Challenging economic conditions have industry leaders pondering the current state of affairs and where the nation is headed. Manuel J. Perez de la Mesa,president/CEO of distributor giant PoolCorp in Covington, La., offers some insights.
I don’t know where “bail-out” came from, but I think it’s a media-contrived term.
The government and banks screwed it up collectively. The government has done things, and continues to do things, that made the situation what it is. And politicians aren’t very good at accepting responsibility.
The media and Congress are always looking for sound bites that “Joe Plumber” can easily grasp, but unfortunately, it’s a little more complicated than that.
The essence of [the legislation that] was passed, if handled properly, will genuinely help the economy and could be done at no cost. Unfortunately, the guys who caused some of these real issues and participated from a business standpoint are the ones who are now engaged in trying to fix it. So my cynical nature tells me that in spite of the fact that this could help the economy with no cost to the taxpayer, in reality, it could make it worse and will cost the taxpayer.
The changes being made by SEC and the Financial Accounting Standards Board on the accounting will definitely help. That’s the first thing that should have been done a couple of years ago.
The old accounting rules say if the house value, the underlying security, is less than the loan, you have to adjust your [loan] down. The new rules state that you have to mark the value to whatever those loans are trading for in the marketplace. In a normalized environment, they’d be trading [OK]. But many stopped buying those mortgages. The market froze, and only desperate sellers ended up selling. In that scenario, if someone needed cash immediately … the later transactions drove an artificially low valuation.
If you’re a bank sitting on $300 billion worth of these mortgages, 90+ percent of the mortgages are perfectly fine. A small percentage, maybe 3 percent or 4 percent, are some sort of foreclosure or foreclosure risk. But because of these mark-to-market rules, you have to write down those $300 billion worth of mortgages by maybe $50 billion.
Based on the sum of what they can borrow and their own capital, banks will loan money out. If Wachovia has to write down its capital by $50 billion, that means they can borrow less money, [and] they can lend less money. Then they need liquidity. It’s a vicious circle, and the root of this vicious circle is this mark-to-market accounting rule.
Of course, with a slowing economy, some issues still exist. But now they’re multiplied by a factor of five, 10 or 20 times.
Where Congress is at fault is [when it] comes in saying a certain percentage of your loans have to go to these types of consumers.
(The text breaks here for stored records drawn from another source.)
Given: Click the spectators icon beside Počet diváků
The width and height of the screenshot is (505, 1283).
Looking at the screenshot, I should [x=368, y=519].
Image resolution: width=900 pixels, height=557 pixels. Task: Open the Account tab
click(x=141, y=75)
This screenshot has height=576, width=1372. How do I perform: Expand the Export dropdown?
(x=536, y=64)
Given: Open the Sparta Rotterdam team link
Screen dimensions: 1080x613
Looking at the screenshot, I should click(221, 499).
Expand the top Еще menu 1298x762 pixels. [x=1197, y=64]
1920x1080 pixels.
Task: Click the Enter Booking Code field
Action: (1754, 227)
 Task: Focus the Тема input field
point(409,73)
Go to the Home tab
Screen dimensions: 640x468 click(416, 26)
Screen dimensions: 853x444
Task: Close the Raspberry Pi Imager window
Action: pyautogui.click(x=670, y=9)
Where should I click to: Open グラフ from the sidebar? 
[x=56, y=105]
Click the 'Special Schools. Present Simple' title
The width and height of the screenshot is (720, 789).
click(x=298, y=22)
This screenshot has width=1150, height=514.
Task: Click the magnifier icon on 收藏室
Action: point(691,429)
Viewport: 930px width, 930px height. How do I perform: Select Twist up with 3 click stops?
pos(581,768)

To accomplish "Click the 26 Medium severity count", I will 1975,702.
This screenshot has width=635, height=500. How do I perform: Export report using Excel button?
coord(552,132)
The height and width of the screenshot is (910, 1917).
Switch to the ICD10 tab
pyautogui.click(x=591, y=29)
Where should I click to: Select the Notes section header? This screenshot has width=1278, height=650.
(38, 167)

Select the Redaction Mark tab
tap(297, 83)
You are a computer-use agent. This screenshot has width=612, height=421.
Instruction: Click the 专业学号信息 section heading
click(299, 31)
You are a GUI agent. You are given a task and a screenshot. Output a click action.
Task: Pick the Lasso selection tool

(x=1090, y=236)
If not, your buying capabilities are reduced. The bankers, say, “If I play [Congress’] game, I can make more money, at least in the short-term.”
It’s not a bad desire from a human standpoint because they want more people to own homes. But if an individual has a bad bill-paying record, the bank still thinks by making a few bad loans, it will be able to make more good loans, and more money overall. But someone has to pay for those bad loans.
If Congress and the administration support the financial institutions to ensure liquidity in the markets, they may need to borrow from the treasury. So be it.
If the accounting issues get fixed, you’ll see banks reporting what will be referred to as huge profits inside the next 24 months. But just as they reported huge losses, those ... profits won’t be real either. Politicians’ reaction to [such] profits will be to create an excise tax. They’ll say the banks they helped are making huge profits, “which they wouldn’t have made without our help.”